The company, based in Cambridge, Massachusetts, is building its own video game to test this out. The game-in-progress, which revolves around rescuing a group of superheroes, includes several kinds of locomotion that tend to make people feel sick in VR, such as flying around with adjustable rocket thrusters in your hands or pulling yourself from one place to another with grappling hooks.
For now, the startup founders are manually controlling the potentially uncomfortable effects that users experience as they try out the prototype. VRemedy Labs cofounder Richard Oates says one of the things they’re doing is starting players at the highest level of intensity and, if they feel sick, slowly dialing it down (over a period of about 10 minutes) to see if that helps. Then they ramp back up in hopes of finding a sweet spot for the player, adjusting things like your field of view and the number of obstacles that rush past when you’re moving. Eventually, they hope, players will be able to make the adjustments themselves.

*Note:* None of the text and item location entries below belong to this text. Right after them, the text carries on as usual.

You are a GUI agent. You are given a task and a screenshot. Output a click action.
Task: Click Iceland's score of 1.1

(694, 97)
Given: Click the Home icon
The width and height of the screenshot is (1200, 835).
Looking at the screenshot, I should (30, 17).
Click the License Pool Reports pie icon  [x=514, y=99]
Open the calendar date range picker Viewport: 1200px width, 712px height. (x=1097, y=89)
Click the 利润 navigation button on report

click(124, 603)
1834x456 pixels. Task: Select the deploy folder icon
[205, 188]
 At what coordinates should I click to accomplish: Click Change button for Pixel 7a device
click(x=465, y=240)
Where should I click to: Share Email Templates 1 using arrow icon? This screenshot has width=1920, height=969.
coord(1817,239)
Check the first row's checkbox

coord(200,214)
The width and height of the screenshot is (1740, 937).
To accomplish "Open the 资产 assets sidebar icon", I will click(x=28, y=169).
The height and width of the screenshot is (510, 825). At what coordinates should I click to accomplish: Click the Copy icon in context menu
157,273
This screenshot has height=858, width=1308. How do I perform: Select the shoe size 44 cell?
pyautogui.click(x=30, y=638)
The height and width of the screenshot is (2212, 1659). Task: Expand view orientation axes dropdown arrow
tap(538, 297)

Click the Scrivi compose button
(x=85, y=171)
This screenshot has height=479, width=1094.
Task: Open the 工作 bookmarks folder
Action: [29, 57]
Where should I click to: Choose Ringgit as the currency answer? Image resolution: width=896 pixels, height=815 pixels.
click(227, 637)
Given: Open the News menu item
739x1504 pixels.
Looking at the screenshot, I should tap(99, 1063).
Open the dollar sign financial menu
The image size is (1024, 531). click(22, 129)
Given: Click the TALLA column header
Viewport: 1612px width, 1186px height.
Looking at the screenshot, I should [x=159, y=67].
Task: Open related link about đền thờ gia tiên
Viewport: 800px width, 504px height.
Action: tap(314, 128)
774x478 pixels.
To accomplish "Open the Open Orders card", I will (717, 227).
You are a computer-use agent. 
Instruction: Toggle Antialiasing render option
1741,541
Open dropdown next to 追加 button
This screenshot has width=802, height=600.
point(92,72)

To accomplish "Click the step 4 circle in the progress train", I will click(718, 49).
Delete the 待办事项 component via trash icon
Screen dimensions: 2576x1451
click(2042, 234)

To come up with different comfort levels, VRemedy labs first built a spectrum of nausea that takes into account existing research as well as best practices at the companies selling headsets, such as Rift maker Oculus and Vive makers Valve and HTC. Nish Bhandari, another cofounder, says they try to make the changes between different levels very subtle.
VRemedy Labs expects the game, which it’s calling I Hate Heroes, to be completed next year. Eventually, Oates says, the startup hopes to work with headset makers or release a software tool that game developers can use so their games can be adjustable as well.
“We want to break the mold of having [VR] experiences that are nauseating and awesome or comfortable and boring,” Oates says. “And instead make games everybody can play and play at their own pace.”